The estimand is purely descriptive. This is a within-state difference of means, not a causal estimate. Any nationwide secular decline in smoking gets silently bundled into the \(-27\). That bundling is exactly what the later chapters try to undo.

Common pitfall. Confusing the within-state pre-post difference with a causal effect. Anything that shifted the entire country between the two windows — federal anti-smoking campaigns, tobacco settlements, rising health awareness — gets attributed entirely to Proposition 99.

1.6 Roadmap of the book

1.6.1 Part I — Proposition 99 (chs. 2–8)

Chapters 2–8 hold the dataset (Proposition 99) and the estimand (the ATT on California, 1989–2000) fixed and replace the naive baseline with progressively richer counterfactual constructions:

  • Chapter 2 — Interrupted Time Series. Extrapolate California’s own pre-trend forward. Two variants: a linear growth curve and an auto-selected ARIMA forecast.
  • Chapter 3 — Regression Discontinuity in Time. Fit a piecewise line with a level and slope break at the policy date.
  • Chapter 4 — Basic Difference-in-Differences. Subtract a single control state’s pre/post change from California’s.
  • Chapter 5 — Classical Synthetic Control. Build a weighted blend of donor states that mimics California’s pre-period.
  • Chapter 6 — Structural Bayesian Time Series. Fit a Bayesian state-space model that uses donor states as predictors and reports posterior credible intervals.
  • Chapter 7 — Bayesian Spatial Synthetic Control. Add a horseshoe prior over donor weights and a SAR spatial term that allows treatment to spill over onto neighbouring states.
  • Chapter 8 — Synthetic Control with Prediction Intervals. Attach frequentist prediction intervals to classical SCM via the scpi package, decomposing forecast error into in-sample weight uncertainty and out-of-sample shocks.

1.6.2 Part II — Staggered adoption (chs. 9–11)

Chapter 9 introduces a second dataset: the Callaway-Sant’Anna minimum-wage county panel (1,745 US counties, 2003–2007, multiple adoption cohorts). The single-time-series tools of Part I no longer apply; the next three chapters develop estimators built for the panel structure:

  • Chapter 9 — Staggered Difference-in-Differences. Estimate group-time ATT(g, t) directly with the Callaway-Sant’Anna estimator (and event-study aggregations), avoiding two-way fixed-effects bias from negative weights.
  • Chapter 10 — Matrix Completion and Interactive Fixed Effects. Relax parallel trends with a factor model; impute counterfactuals via interactive fixed effects and matrix completion.
  • Chapter 11 — Generalized Synthetic Control. Estimate factors on never-treated controls, project treated units onto the factor space, and impute counterfactuals.

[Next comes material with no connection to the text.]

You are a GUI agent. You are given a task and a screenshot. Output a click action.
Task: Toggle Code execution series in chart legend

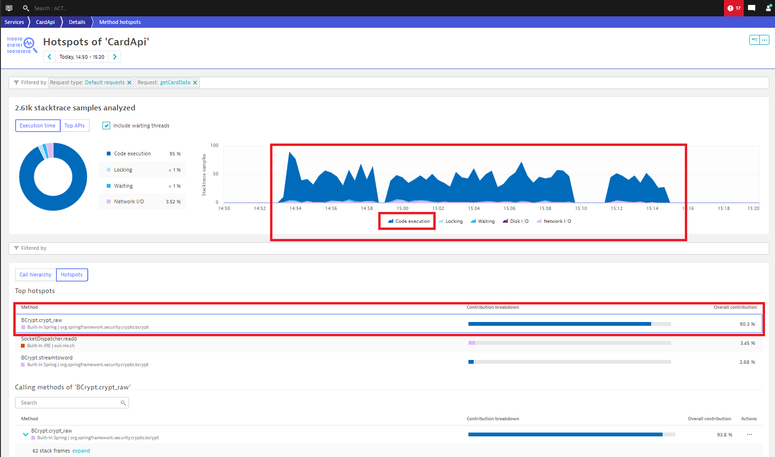coord(408,221)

The disagreements between estimators applied to the same data are the lesson of this book.

1.7 Further reading

  • Abadie et al. (2010) — the original synthetic-control treatment of Proposition 99.
  • Bernal et al. (2017) — a practitioner’s tutorial on ITS for public-health interventions.
  • ODISSEI Social Data Science team (2024) — the ODISSEI workshop this book’s running Prop 99 example follows.
  • Callaway & Sant’Anna (2021) — the staggered DiD framework underlying ch. 9.
  • Athey et al. (2021) — matrix completion for causal panel data (ch. 10).
  • Xu (2017) — generalized synthetic control with interactive fixed effects (ch. 11).
  • Liu et al. (2024) — a practical guide to counterfactual estimators for time-series cross-sectional data.